▶ [Instruções da tarefa]: Segundo o excerto da página, qual é a profissão de Annie Lacroix-Riz e em que universidade a exerce?

O PACTO GERMANO-SOVIÉTICO E QUESTÕES LIGADAS
Resposta de Annie Lacroix-Riz1 a Bernard Fischer, 30 de
Agosto de 2009
Annie LACROIX-RIZ é professora de história contemporânea na Universidade Paris VII-Denis Diderot
(Publicada em 23 de Abril
de 2010 na reedição de “Escolha da Derrota”)
Caro camarada,
O tambor do Pacto
germano-soviético começou a ressoar, depois do de Katyn, há alguns meses e em
todas as ocasiões possíveis (não
faltam aniversários e comemorações). A senhora Marie Jégo, cujos dias e noites são assombradas pelos
bolcheviques, quer isso venha ou não a propósito, ironizava ontem no Le Monde sobre «Moscovo
tentado a reabilitar o pacto», decidindo assim, sem hesitação : «Assinado
a 23 de Agosto de 1939 por Viatcheslav
Molotov e Joachim von Ribbentrop, os ministros dos negócios estrangeiros da
URSS e da Alemanha nazi, o
pacto “de não-agressão” transformou-se rapidamente numa aliança entre Estaline
e Hitler, prontos a
despedaçar a Europa do Este e do Norte, desde a Finlândia aos países bálticos,
passando pela Polónia.». Este
discurso, tão categórico quanto errado, está conforme com a prosa que o Le Monde
tem servido há muito tempo,
com o seu dossiê elaborado para o quinquagésimo aniversário da morte de Estaline, em Março de
2003, a marcar um dos picos desta actividade notável do «quotidiano de
referência».
Mas não basta a um
empregado do «quotidiano dos negócios Vedomosti […,] o jornalista Andreï Kolesnikov », entrar
no género psico-trágico («O cocktail Molotov-Von Ribbentrop está em
detonação lenta.
Ele explode na cabeça das
pessoas. Ele mutila a consciência da nação russa») para transformar uma jornalista antissoviética
em historiadora séria.

▶ [Dados brutos]:
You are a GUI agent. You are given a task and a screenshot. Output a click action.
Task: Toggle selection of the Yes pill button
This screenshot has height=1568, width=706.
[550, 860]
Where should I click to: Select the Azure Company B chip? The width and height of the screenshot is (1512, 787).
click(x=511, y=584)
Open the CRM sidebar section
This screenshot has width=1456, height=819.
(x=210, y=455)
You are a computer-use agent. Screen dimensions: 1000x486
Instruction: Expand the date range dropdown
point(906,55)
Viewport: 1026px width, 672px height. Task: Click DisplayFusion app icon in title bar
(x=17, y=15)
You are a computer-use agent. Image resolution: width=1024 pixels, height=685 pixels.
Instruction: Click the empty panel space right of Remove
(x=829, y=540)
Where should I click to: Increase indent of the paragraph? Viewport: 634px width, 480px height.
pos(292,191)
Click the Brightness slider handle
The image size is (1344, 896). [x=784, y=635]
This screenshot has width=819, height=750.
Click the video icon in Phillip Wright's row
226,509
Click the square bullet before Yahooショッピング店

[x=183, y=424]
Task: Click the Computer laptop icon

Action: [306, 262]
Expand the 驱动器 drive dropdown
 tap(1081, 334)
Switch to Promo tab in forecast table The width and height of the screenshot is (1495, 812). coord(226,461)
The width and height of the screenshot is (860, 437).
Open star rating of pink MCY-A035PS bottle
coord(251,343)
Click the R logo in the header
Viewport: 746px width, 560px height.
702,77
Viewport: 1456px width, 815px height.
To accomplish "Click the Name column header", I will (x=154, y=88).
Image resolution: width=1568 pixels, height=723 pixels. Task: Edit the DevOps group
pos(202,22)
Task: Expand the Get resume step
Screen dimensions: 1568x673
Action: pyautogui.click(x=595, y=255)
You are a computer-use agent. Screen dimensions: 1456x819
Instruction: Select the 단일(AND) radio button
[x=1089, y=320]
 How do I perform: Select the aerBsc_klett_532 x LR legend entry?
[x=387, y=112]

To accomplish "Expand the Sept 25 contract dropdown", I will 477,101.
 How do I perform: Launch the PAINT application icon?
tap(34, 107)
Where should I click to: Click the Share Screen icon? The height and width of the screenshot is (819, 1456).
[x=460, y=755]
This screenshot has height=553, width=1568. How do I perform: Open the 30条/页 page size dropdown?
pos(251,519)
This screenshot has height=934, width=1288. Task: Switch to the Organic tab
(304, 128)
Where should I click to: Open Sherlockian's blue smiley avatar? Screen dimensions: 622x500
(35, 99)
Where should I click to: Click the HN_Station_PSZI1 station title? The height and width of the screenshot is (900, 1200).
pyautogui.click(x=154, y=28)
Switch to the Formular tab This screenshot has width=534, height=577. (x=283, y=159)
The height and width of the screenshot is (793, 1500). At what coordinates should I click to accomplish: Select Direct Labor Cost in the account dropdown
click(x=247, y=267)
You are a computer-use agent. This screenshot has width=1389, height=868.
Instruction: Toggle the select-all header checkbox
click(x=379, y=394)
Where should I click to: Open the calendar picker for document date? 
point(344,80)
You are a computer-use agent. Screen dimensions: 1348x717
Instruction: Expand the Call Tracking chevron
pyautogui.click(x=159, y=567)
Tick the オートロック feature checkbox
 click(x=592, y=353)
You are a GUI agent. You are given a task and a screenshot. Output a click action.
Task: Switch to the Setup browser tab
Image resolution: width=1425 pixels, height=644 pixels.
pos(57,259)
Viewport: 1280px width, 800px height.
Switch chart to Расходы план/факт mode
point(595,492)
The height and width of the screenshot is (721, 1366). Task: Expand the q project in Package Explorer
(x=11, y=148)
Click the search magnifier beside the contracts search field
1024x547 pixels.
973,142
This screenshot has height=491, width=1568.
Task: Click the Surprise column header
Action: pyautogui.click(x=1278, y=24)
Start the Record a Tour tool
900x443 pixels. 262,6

▶ [Resposta escrita]: É professora de história contemporânea na Universidade Paris VII-Denis Diderot.